→ TASKS TO PERFORM
a – In the composter article, how long can a Lomi cycle last?
b – Duplicate the part of the composter article that begins with "Once you’re finished" and ends with "no discernable smell.".
c – According to the composter article, why do you add water and a special tablet once you finish putting in food waste?

EXTRACT START

The countertop composter is simple. Just fill up the bucket inside with food you might typically toss into the trash. It works with anything that will break down, like bits of fruit, veggie peels, coffee grounds and even some paper.
“The machine itself has a bunch of sensors and software in it that monitors humidity, heat oxygen… so we can kind of design the environment for breakdown,” said Bertulli.
Once you’re finished putting in food waste, add some water and a special tablet loaded with bacteria. This helps Lomi speed up the natural process that takes Mother Nature longer to do.
“You turn it on when you go to sleep…. Kind of what you do with your dishwasher … and while it’s running, effectively it’s taking all that and it’s turning it into usable dirt,” said Bertulli.
Once inside, scraps are agitated, heated and more. The $500 machine has just one button that lets you select a cycle that lasts between 4 and 20 hours. While it was running, the machine was quiet and there was no discernable smell.
I was skeptical, but when I opened the machine after 24 hours, the food scraps inside had been transformed into something that looked more like something you would put a the bottom of a hamster cage. The material was dry and fine.
Bertulli says it’s compost ready to be tossed into a flower bed, garden, or green recycling bin.
“It’s getting it to a place where it can be added into existing environments and that’s keep it out of landfill, and that’s a huge win,” concluded Bertulli.
The Lomi is $500 and just beginning to ship to early supporters of the technology. If successful, this simple machine could have a significant impact on our environment.

EXTRACT END
ENTRIES SHOWN START

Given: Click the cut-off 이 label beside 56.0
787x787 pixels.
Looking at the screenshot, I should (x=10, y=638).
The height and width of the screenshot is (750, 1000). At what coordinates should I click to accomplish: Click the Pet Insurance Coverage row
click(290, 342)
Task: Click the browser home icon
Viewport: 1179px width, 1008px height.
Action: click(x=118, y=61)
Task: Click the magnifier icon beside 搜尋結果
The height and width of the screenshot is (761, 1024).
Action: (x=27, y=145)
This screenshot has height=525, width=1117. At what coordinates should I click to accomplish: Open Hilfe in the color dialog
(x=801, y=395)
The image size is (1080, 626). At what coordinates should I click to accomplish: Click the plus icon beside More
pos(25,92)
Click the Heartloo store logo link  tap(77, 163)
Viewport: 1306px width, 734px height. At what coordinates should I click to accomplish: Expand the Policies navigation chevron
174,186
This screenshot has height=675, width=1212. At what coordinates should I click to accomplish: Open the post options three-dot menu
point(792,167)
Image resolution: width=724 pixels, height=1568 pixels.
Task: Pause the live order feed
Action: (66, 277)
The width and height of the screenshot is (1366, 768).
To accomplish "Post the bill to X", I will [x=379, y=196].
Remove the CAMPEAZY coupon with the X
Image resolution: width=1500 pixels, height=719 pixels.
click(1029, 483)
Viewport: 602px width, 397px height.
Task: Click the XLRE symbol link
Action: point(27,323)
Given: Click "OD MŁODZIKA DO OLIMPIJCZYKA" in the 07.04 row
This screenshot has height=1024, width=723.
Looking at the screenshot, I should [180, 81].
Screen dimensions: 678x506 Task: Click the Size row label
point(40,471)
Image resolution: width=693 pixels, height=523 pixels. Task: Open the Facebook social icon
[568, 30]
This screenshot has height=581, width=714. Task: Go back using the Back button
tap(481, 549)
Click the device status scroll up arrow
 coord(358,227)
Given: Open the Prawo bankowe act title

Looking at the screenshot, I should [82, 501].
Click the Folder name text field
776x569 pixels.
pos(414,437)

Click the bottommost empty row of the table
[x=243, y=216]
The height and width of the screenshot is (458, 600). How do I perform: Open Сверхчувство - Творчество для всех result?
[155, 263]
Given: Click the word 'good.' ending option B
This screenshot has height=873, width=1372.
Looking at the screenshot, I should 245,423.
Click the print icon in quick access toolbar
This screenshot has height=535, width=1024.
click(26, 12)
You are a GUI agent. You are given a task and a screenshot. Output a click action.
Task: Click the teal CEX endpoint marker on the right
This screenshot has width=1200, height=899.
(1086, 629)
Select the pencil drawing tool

ENTRIES SHOWN END

→ OUTPUTS BY TASK
a – Between 4 and 20 hours.

b –
Once you’re finished putting in food waste, add some water and a special tablet loaded with bacteria. This helps Lomi speed up the natural process that takes Mother Nature longer to do.
“You turn it on when you go to sleep…. Kind of what you do with your dishwasher … and while it’s running, effectively it’s taking all that and it’s turning it into usable dirt,” said Bertulli.
Once inside, scraps are agitated, heated and more. The $500 machine has just one button that lets you select a cycle that lasts between 4 and 20 hours. While it was running, the machine was quiet and there was no discernable smell.

c – The tablet is loaded with bacteria. Adding it with water helps Lomi speed up a natural process that takes Mother Nature longer to do.